Motorola envisage de se séparer de ses téléphones portables. Deux ans après le succès du Razr, l'américain n'a pas su se renouveler et ne cesse de perdre du terrain.
Deux ans après avoir engrangé des ventes grâce au succès du Razr, Motorola pourrait se séparer de ses téléphones mobiles. Dans un court communiqué, le groupe a indiqué jeudi soir qu’il allait étudier diverses options pour aider sa division « portables » « à regagner son leadership sur le marché mondial ». Parmi les alternatives envisagées figure « la séparation de la division mobiles des autres activités [du groupe] pour permettre à chaque activité de croître et de mieux répondre aux attentes de ses clients », a-t-il souligné.

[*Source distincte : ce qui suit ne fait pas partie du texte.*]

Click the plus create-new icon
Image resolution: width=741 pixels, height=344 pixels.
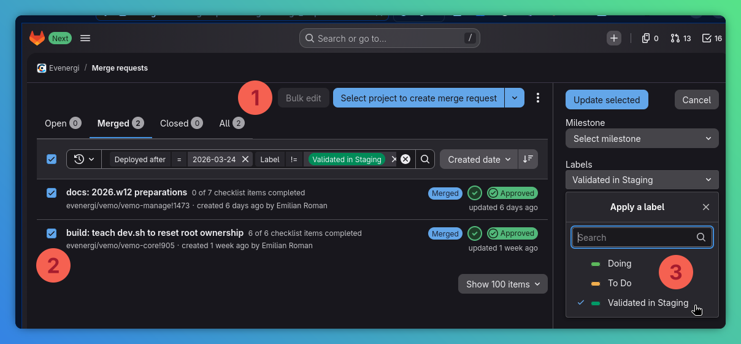coord(614,38)
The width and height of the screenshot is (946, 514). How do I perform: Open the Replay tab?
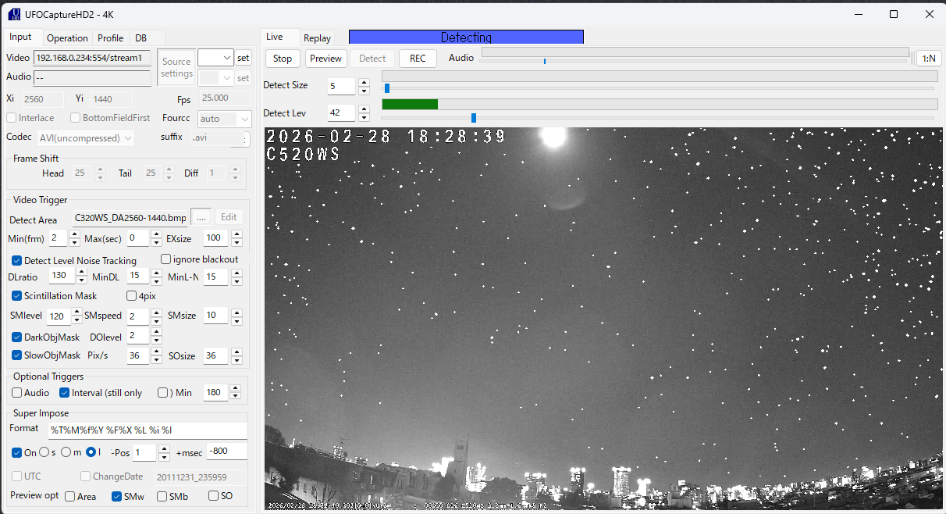[x=317, y=38]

Motorola a toutefois indiqué qu'il n'était pas en mesure de fournir la moindre assurance que l'opération aille à son terme. Les modalités et le calendrier d'une telle scission restent aussi à définir.

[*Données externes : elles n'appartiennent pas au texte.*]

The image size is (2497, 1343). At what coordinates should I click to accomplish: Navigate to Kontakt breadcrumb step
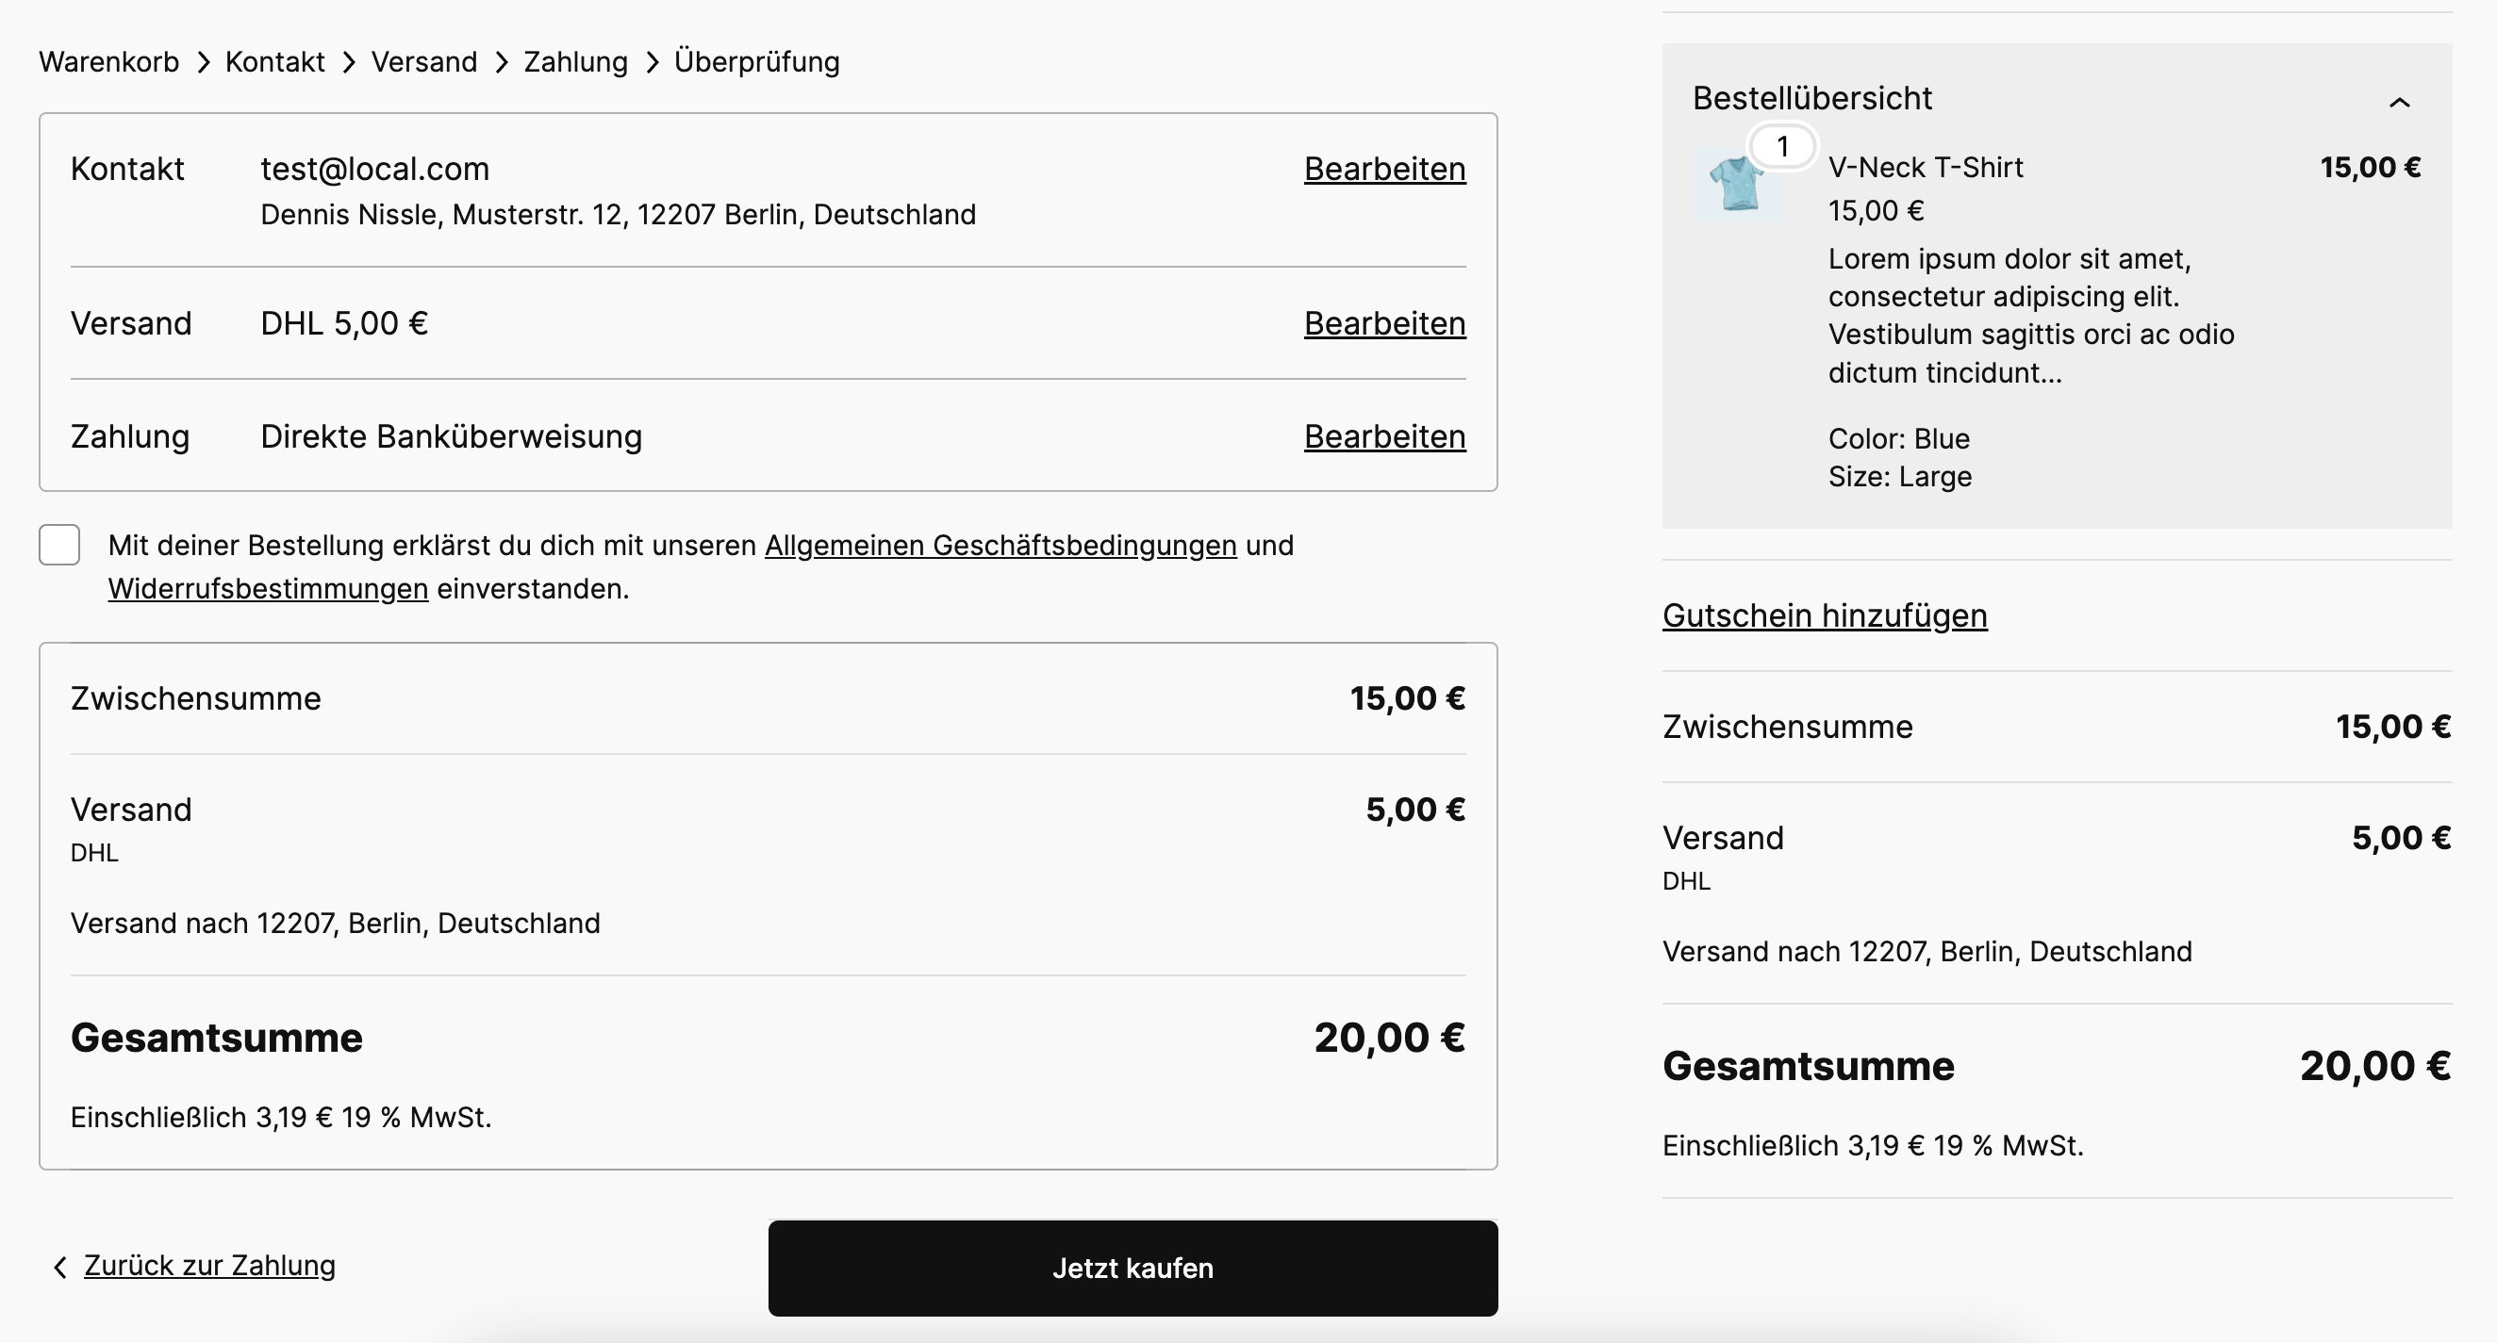274,62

Devant l'énormité d'une telle décision - la téléphonie mobile représente la moitié de l'activité du groupe - le marché ne savait trop comment réagir. Dans les échanges électroniques suivant la séance boursière officielle, le titre Motorola perdait 0,83%, pour revenir à 11,40 dollars. Concurrencé par Nokia, Samsung et les fabricants de « smartphones », Motorola a vu ses ventes de portables plonger de 33% l'an dernier, ce qui lui avait valu de se faire déposséder de son deuxième rang mondial par le groupe coréen. Au 3e trimestre, sa part de marché était tombée à 13% contre 21% un an plus tôt, selon le cabinet Gartner, alors que Samsung en a conquis 14,5% et que Nokia était loin devant avec 38%. Motorola est même menacé d'être dépassé par Sony Ericsson, dont les ventes ont bondi de 18% au 4e trimestre.
En raison de l'effondrement des performances dans les mobiles, Motorola a enregistré une perte nette de 49 millions de dollars en 2007, alors qu'il était encore bénéficiaire de 3,6 milliards de dollars un an plus tôt. La spirale descendante va continuer: Motorola prévoit une perte au 1er trimestre, avant même charges de restructuration, et s'attend à une nouvelle baisse « significative » de ses ventes de portables sur ces trois mois. Le nouveau PDG du groupe, Greg Brown, ne souhaite donc pas traîner. Une scission de cette activité devrait au moins satisfaire l'investisseur milliardaire Carl Icahn, qui détient environ 3% du groupe et qui réclame avec insistance un démantèlement de l'ex-fleuron de la technologie américaine.